**EXERCISE DIRECTIONS**
For this exercise, please reproduce the records below word for word, from the first line through the line with "慈善及社區貢獻 (699, 90)".

**Items listed in a dataset**
>>>
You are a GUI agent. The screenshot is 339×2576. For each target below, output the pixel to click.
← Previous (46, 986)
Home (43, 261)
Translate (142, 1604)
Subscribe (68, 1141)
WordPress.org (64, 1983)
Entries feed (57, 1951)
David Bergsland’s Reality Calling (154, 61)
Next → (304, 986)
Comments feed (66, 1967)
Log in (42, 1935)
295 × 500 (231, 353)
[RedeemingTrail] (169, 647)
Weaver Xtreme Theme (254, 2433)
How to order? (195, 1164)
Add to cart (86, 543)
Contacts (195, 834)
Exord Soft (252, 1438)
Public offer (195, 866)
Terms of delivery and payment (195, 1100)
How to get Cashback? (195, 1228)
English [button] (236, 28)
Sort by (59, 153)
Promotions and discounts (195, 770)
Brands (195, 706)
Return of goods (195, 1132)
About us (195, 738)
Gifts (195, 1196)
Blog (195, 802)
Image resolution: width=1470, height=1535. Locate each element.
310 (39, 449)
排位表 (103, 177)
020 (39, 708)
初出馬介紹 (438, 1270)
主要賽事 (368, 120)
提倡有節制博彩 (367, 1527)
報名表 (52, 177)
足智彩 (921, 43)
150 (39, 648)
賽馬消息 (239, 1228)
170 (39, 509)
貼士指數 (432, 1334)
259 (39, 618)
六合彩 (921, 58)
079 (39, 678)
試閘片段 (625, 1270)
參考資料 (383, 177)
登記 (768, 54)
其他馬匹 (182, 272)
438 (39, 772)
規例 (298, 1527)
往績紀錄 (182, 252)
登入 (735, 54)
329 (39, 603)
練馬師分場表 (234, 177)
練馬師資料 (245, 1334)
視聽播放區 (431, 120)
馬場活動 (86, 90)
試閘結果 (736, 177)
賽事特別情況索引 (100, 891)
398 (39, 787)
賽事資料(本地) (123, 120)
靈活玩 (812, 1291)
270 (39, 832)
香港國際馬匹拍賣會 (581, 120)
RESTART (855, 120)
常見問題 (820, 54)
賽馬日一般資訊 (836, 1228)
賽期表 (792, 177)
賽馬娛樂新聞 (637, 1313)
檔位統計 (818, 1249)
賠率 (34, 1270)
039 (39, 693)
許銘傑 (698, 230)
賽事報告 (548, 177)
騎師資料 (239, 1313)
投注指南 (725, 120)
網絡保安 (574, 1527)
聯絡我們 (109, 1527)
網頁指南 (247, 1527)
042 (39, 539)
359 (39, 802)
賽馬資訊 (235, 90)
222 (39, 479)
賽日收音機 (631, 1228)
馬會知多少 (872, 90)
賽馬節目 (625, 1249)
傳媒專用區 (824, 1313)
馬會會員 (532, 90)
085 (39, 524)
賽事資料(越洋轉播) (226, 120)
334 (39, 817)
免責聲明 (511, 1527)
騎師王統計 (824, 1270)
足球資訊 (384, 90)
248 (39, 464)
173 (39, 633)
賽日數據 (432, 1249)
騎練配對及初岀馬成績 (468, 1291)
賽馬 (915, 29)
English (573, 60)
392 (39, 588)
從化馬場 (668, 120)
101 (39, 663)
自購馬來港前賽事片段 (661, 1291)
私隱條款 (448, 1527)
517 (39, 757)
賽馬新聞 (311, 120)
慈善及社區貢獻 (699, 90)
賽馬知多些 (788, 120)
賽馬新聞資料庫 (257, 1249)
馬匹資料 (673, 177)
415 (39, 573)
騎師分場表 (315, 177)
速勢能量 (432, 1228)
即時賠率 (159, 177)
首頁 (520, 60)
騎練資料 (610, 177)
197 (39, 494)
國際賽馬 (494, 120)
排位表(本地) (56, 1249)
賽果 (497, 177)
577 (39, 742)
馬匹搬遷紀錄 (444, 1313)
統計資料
<<<
**ANSWER SPACE**
You are a GUI agent. The screenshot is 339×2576. For each target below, output the pixel to click.
← Previous (46, 986)
Home (43, 261)
Translate (142, 1604)
Subscribe (68, 1141)
WordPress.org (64, 1983)
Entries feed (57, 1951)
David Bergsland’s Reality Calling (154, 61)
Next → (304, 986)
Comments feed (66, 1967)
Log in (42, 1935)
295 × 500 (231, 353)
[RedeemingTrail] (169, 647)
Weaver Xtreme Theme (254, 2433)
How to order? (195, 1164)
Add to cart (86, 543)
Contacts (195, 834)
Exord Soft (252, 1438)
Public offer (195, 866)
Terms of delivery and payment (195, 1100)
How to get Cashback? (195, 1228)
English [button] (236, 28)
Sort by (59, 153)
Promotions and discounts (195, 770)
Brands (195, 706)
Return of goods (195, 1132)
About us (195, 738)
Gifts (195, 1196)
Blog (195, 802)
Image resolution: width=1470, height=1535. Locate each element.
310 (39, 449)
排位表 (103, 177)
020 (39, 708)
初出馬介紹 (438, 1270)
主要賽事 (368, 120)
提倡有節制博彩 (367, 1527)
報名表 (52, 177)
足智彩 (921, 43)
150 (39, 648)
賽馬消息 (239, 1228)
170 (39, 509)
貼士指數 (432, 1334)
259 (39, 618)
六合彩 (921, 58)
079 (39, 678)
試閘片段 (625, 1270)
參考資料 (383, 177)
登記 (768, 54)
其他馬匹 (182, 272)
438 (39, 772)
規例 (298, 1527)
往績紀錄 (182, 252)
登入 (735, 54)
329 (39, 603)
練馬師分場表 (234, 177)
練馬師資料 (245, 1334)
視聽播放區 (431, 120)
馬場活動 (86, 90)
試閘結果 (736, 177)
賽事特別情況索引 (100, 891)
398 (39, 787)
賽事資料(本地) (123, 120)
靈活玩 (812, 1291)
270 (39, 832)
香港國際馬匹拍賣會 (581, 120)
RESTART (855, 120)
常見問題 (820, 54)
賽馬日一般資訊 (836, 1228)
賽期表 (792, 177)
賽馬娛樂新聞 (637, 1313)
檔位統計 (818, 1249)
賠率 (34, 1270)
039 (39, 693)
許銘傑 (698, 230)
賽事報告 (548, 177)
騎師資料 (239, 1313)
投注指南 (725, 120)
網絡保安 (574, 1527)
聯絡我們 (109, 1527)
網頁指南 (247, 1527)
042 (39, 539)
359 (39, 802)
賽馬資訊 (235, 90)
222 (39, 479)
賽日收音機 (631, 1228)
馬會知多少 (872, 90)
賽馬節目 (625, 1249)
傳媒專用區 (824, 1313)
馬會會員 (532, 90)
085 (39, 524)
賽事資料(越洋轉播) (226, 120)
334 (39, 817)
免責聲明 (511, 1527)
騎師王統計 (824, 1270)
足球資訊 (384, 90)
248 (39, 464)
173 (39, 633)
賽日數據 (432, 1249)
騎練配對及初岀馬成績 (468, 1291)
賽馬 (915, 29)
English (573, 60)
392 (39, 588)
從化馬場 (668, 120)
101 (39, 663)
自購馬來港前賽事片段 (661, 1291)
私隱條款 (448, 1527)
517 (39, 757)
賽馬新聞 (311, 120)
慈善及社區貢獻 (699, 90)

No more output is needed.